What Dud2Bud observed

The plant is still growing, but posture has not improved and the new dark curl with tip burn makes excess nutrient strength more plausible than it was yesterday. The safest next test is dilution without adding another variable.

The plant remains upright at the stem.

Central growth is still present.

The canopy has not collapsed completely.

Leaves remain broadly drooped compared with the previous photo.

Several leaves are darker, curled, and claw-like.

Brown tip and edge damage is now visible on multiple leaves.

The recent 5 ml A/B addition introduced a plausible nutrient-strength change.

Active new damage

Brown tip and margin damage is visible on more than one current leaf.

Active new damage

Leaf curl and downward posture remain active after the prior check-in.

Active new damage

The current symptoms followed a reservoir top-up and nutrient addition, although exact timing and dosage concentration are uncertain.

Old damage

The original isolated lower-leaf damage is not treated as the main issue.

Old damage

The plant's earlier stem stretch is secondary to the current leaf curl and tip damage.

Still uncertain

Reservoir volume, EC, pH, and waterline are not visible.

Still uncertain

The photo lighting differs from the previous photo, so color comparison is imperfect.

Still uncertain

Root appearance and aeration remain unknown.

Dud2Bud decision

Undo the recent nutrient increase

A recent A/B addition coincides with dark curl and tip burn.
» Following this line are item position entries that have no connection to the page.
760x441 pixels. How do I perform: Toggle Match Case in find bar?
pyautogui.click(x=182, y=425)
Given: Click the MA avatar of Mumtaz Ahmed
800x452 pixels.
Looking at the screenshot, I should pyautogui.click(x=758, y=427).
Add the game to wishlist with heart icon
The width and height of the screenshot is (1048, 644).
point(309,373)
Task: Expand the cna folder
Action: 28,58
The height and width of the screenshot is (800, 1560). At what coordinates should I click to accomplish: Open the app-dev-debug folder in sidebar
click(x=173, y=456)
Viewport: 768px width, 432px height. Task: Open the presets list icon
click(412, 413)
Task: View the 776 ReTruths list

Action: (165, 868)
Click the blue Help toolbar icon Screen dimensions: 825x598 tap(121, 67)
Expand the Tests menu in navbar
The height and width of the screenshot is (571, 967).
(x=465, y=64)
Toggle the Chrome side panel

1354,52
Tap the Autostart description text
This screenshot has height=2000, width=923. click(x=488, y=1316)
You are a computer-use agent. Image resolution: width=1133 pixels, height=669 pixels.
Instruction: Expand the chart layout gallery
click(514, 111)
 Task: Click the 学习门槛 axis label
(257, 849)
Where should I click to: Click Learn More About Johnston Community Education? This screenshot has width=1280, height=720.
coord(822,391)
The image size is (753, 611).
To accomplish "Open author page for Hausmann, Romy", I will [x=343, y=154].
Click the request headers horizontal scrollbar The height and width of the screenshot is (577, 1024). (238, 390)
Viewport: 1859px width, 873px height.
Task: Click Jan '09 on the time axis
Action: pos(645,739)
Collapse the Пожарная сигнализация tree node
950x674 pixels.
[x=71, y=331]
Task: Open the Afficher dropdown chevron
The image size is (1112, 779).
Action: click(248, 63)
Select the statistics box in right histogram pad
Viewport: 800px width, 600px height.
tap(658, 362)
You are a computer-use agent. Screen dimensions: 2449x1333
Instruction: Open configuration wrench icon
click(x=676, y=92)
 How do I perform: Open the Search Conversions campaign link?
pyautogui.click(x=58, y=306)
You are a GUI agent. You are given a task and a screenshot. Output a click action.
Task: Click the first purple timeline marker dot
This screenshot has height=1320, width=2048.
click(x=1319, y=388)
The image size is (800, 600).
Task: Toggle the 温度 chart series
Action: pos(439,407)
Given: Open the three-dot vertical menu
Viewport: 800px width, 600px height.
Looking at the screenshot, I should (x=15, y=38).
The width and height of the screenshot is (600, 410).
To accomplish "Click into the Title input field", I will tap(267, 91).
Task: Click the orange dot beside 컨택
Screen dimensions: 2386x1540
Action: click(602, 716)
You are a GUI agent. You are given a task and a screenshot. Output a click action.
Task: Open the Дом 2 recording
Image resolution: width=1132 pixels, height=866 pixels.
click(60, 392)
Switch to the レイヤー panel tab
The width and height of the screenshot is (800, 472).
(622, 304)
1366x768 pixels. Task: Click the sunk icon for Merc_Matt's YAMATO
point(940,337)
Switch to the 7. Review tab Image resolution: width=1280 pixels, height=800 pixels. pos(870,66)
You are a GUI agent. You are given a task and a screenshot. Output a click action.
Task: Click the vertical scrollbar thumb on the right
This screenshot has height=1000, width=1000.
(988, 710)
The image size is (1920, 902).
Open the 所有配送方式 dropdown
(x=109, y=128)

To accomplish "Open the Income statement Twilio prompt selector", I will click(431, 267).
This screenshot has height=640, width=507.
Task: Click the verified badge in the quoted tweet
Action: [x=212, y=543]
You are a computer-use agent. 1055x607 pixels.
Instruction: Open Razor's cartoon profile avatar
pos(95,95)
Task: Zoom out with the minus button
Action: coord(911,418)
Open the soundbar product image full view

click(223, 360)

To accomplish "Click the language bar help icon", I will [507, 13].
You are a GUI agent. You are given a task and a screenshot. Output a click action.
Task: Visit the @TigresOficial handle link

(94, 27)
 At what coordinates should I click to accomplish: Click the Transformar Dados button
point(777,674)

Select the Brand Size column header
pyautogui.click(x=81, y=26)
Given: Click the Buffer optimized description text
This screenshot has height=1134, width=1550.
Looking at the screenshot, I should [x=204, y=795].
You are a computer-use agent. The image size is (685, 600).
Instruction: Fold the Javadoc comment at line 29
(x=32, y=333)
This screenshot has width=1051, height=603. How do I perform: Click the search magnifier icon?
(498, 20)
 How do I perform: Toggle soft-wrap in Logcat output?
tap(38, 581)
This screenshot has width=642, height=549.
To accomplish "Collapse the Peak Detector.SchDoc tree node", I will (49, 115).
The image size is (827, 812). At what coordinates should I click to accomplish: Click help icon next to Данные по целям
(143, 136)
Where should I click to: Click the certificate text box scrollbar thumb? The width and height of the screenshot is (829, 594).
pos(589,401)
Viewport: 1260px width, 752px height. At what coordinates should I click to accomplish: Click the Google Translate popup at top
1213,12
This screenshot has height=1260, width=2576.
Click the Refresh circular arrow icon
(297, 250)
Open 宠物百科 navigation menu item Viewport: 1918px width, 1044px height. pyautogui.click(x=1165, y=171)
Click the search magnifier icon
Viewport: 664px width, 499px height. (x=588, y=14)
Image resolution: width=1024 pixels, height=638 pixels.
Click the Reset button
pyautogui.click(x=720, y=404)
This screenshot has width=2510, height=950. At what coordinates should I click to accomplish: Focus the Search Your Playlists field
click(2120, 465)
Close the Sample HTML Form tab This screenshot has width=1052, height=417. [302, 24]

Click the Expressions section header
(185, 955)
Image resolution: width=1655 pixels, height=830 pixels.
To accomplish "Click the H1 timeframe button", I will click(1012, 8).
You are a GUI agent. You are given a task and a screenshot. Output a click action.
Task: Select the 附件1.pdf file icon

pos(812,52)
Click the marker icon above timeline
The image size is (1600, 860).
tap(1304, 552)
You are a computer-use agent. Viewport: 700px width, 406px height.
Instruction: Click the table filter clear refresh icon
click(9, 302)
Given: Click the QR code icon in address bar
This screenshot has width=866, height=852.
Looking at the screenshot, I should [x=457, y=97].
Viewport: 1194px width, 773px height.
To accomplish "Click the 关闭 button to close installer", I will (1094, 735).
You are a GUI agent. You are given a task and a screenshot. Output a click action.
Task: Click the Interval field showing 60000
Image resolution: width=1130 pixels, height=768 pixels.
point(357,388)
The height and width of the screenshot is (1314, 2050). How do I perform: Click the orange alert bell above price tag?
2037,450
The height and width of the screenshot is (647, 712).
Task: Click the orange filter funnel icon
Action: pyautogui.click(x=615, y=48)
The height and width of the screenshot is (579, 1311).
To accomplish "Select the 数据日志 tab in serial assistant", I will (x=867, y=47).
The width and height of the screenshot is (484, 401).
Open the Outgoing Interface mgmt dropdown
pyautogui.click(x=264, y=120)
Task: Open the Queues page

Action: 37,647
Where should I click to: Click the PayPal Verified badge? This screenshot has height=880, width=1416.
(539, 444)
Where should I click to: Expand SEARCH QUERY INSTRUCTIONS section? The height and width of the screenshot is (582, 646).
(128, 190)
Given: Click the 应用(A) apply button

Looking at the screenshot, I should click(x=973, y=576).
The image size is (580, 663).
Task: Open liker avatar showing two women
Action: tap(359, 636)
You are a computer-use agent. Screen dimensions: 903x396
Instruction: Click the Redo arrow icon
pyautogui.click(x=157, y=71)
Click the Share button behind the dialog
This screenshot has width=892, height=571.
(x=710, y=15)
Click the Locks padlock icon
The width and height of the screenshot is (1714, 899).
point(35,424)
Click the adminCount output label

Diluting the reservoir is reversible and avoids stacking another nutrient dose onto a stressed root zone.

What to do

Dilute the reservoir - no more A/B today

Replace part of the current reservoir solution with plain water, using a conservative partial dilution, then leave the nutrient level unchanged for the next 24 hours.

  1. 1 Remove roughly one-third of the current reservoir solution.
  2. 2 Replace that volume with plain water suitable for the system.
  3. 3 Do not add additional A/B nutrients for the next 24 hours; do not try to repair already-browned tips.

Exact change

Remove and replace about one-third of the reservoir solution with plain water, then add no more A/B nutrients for 24 hours.

Keep steady

Keep the waterline and light schedule steady after dilution. Do not add more nutrients, pH adjusters, or other supplements during the 24-hour test.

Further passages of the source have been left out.